Hoje em dia, sendo agora chamada Casa das Artes, tem sido de alguma forma confundida popularmente como casa da cultura, a pontos de haver enganos com a vizinha casa e fronteiro edifício da Casa das Torres. Havendo muita gente que fica baralhada nesse aspeto, como se viu ainda recentemente e por diversas vezes, na momentânea função de uma parte do seu edifício como Centro de Vacinação de Felgueiras durante este período da pandemia Covid.
Como é da história conhecida, o original Teatro Fonseca Moreira teve a sua inauguração oficial em novembro de 1921. Tendo na noite de 19 subido a palco a peça “O Feitiço contra o feiticeiro”, da lavra do seu fundador, António José Fonseca Moreira, enquanto na seguinte noite foi ao palco a peça "Morgadinha de Valflor” de Pinheiro Chagas. Resultando esse fim-de-semana numa apoteose com a presença do seu fundador, emigrado há muito no Brasil. Após isso muitas palmas foram ouvidas ao longo de muitos anos decorridos naquela sala, a par com assobios que também foram timbre aos ouvidos noutras circunstâncias, havendo entretanto transitado a salão de passagem de fitas de cinema, e de permeio passado por diversas gerências. Tendo sido marcante a época em que esteve a cargo do entusiasta cultural Adriano Sampaio e Castro, da Longra, que trouxe a Felgueiras grandes momentos de apreço cultural. Havendo aí o Teatro de Felgueiras conhecido tempos áureos, especialmente com a presença de atores teatrais consagrados e outros agentes artísticos, como por exemplo a vinda do maestro Ino Savini para uma homenagem prestada ao célebre musicólogo felgueirense Padre Luís Rodrigues, entre outras iniciativas. Como no decurso dos tempos foi sendo registado em lápides colocadas no átrio de acesso ao salão de espetáculos, conforme faz também parte da história ainda recordada. Até que ficou sob auspícios de António Fernando Moura e sucessores, como casa cinematográfica e por fim voltou à gerência municipal.

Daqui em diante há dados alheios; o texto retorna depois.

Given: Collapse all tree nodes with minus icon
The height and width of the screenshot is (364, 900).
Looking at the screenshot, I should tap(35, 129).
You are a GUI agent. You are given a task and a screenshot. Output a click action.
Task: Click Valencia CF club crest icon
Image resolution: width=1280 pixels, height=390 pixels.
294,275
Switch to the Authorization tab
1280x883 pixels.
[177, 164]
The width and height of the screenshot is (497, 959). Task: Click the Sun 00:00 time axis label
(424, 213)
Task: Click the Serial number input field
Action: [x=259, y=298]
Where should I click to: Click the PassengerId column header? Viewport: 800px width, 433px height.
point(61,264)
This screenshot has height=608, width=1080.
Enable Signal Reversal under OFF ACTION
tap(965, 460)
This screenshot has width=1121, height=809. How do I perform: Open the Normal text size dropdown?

Na passagem do respetivo centenário, enquanto é de enaltecer o papel preponderante no desenvolvimento cultural e anímico do concelho, também apraz enlaçar o ambiente sentimental, desde as primeiras audições de peças da Arte de Talma, ao vislumbre de tramas cinematográficas e até primeiros encontros e quiçá primeiros beijos.